Der Ex-Militär Bolsonaro spricht öfter abfällig über Minderheiten und lobt die Militärdiktatur (1964-1985). Angesichts der ausufernden Kriminalität kommen die Forderungen Bolsonaros, de gerne mit dem US-Präsidenten Donald Trump verglichen wird, nach einer Politik der harten Hand bei vielen Wählern gut an. Sao Paulos früherer Bürgermeister Haddad warf seinen Hut in den Ring, nachdem ein Gericht dem wegen Korruption inhaftierten Ex-Präsidenten Luiz Inacio Lula da Silva die Kandidatur untersagte.

Bolsonaro glaubt an einen direkten Sieg im ersten Wahlgang. “Am 28. Oktober gehe ich an den Strand”, verkündete er am Sonntag. Haddad hingegen setzt auf eine Stichwahl. “Das ist gut für Brasilien”, sagte er. “Es gibt uns mehr Zeit, die unterschiedlichen Projekte zu vergleichen.”

Neben dem Staatschef wählten die Brasilianer am Sonntag auch die 513 Abgeordneten des Parlaments, 53 Senatoren sowie die Gouverneure der 27 Bundesstaaten und des Hauptstadtbezirks. Während des Wahltages wurden 134 Menschen wegen mutmaßlichen Stimmenkaufs oder illegalem Transport von Wählern festgenommen, wie das Nachrichtenportal Globo unter Berufung auf die Polizei berichtete.

Während Brasilien mit seinen rund 210 Millionen Einwohnern vor einigen Jahren noch als aufstrebende Regionalmacht galt, ist das Land heute ein Sorgenkind. Durch die jüngsten Korruptionsskandale ist fast die gesamte politische Klasse diskreditiert. Nach einer schweren Rezession erholt sich die Wirtschaft nur langsam. Und die Spirale der Gewalt dreht sich immer weiter.

“Er wird den Banditen geben, was sie verdienen: Kugeln”, sagte Cassio Freire, der mit Dutzenden anderen Anhängern von Bolsonaro zu dessen Haus in Rio de Janeiro gekommen war. “Er ist ein ehrlicher Typ.”

Das Land ist tief gespalten. Fast religiös ist die Verehrung vieler armer Brasilianer für Ex-Präsident Lula und seine Arbeiterpartei (PT), die sie mit milliardenschweren Sozialprogrammen aus der bittersten Armut geholt haben. In der Mittel- und Oberschicht hingegen herrscht tiefes Misstrauen gegen die Linken, die sich in den Boomjahren selbst die Taschen füllten.

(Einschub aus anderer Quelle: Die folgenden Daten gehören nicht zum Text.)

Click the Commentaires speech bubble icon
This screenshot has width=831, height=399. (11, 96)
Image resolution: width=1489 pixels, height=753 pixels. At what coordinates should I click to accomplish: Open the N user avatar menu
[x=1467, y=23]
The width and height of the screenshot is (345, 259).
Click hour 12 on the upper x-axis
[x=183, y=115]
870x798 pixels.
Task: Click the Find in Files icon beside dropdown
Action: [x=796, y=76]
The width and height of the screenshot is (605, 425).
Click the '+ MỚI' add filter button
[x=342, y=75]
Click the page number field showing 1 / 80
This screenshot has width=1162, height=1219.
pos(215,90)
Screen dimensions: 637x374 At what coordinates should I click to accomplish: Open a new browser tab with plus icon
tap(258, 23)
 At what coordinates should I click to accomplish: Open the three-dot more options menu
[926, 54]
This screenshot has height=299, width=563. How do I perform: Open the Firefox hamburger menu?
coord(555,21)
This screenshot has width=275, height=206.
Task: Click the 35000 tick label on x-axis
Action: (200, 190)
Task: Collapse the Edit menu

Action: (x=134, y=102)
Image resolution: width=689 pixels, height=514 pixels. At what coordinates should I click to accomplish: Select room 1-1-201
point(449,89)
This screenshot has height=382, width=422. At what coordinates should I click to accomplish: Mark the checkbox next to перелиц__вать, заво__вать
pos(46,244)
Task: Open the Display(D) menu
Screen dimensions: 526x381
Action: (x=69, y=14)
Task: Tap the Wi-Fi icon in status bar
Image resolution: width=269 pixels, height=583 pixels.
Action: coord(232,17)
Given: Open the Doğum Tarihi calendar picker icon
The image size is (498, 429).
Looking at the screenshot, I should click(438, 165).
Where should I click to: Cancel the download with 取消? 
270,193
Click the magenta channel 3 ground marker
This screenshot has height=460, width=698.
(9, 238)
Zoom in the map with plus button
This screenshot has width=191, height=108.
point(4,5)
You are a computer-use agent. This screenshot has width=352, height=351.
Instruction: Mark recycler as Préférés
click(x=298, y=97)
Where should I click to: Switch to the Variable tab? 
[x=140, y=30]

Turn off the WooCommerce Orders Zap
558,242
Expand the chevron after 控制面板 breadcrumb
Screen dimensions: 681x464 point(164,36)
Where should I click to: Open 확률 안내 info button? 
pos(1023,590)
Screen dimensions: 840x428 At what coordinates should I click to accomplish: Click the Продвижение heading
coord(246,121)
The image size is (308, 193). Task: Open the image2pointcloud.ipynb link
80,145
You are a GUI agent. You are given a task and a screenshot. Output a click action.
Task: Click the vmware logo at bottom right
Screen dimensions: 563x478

“Ich habe Haddad gewählt”, sagte der 20-jährige Rafael de Jesus nach seiner ersten Wahl in Sao Paulo. “Nicht, dass ich ihn gut finde, aber er ist der am wenigsten Schlechte.” Der 65-jährige Luiz de Tuliano hingegen hat für Bolsonaro gestimmt: “Er ist sehr umstritten, aber es muss sich etwas ändern. Es gibt hier viel Korruption. Und wenn er daran nichts ändert, dann wählen wie ihn eben wieder ab.”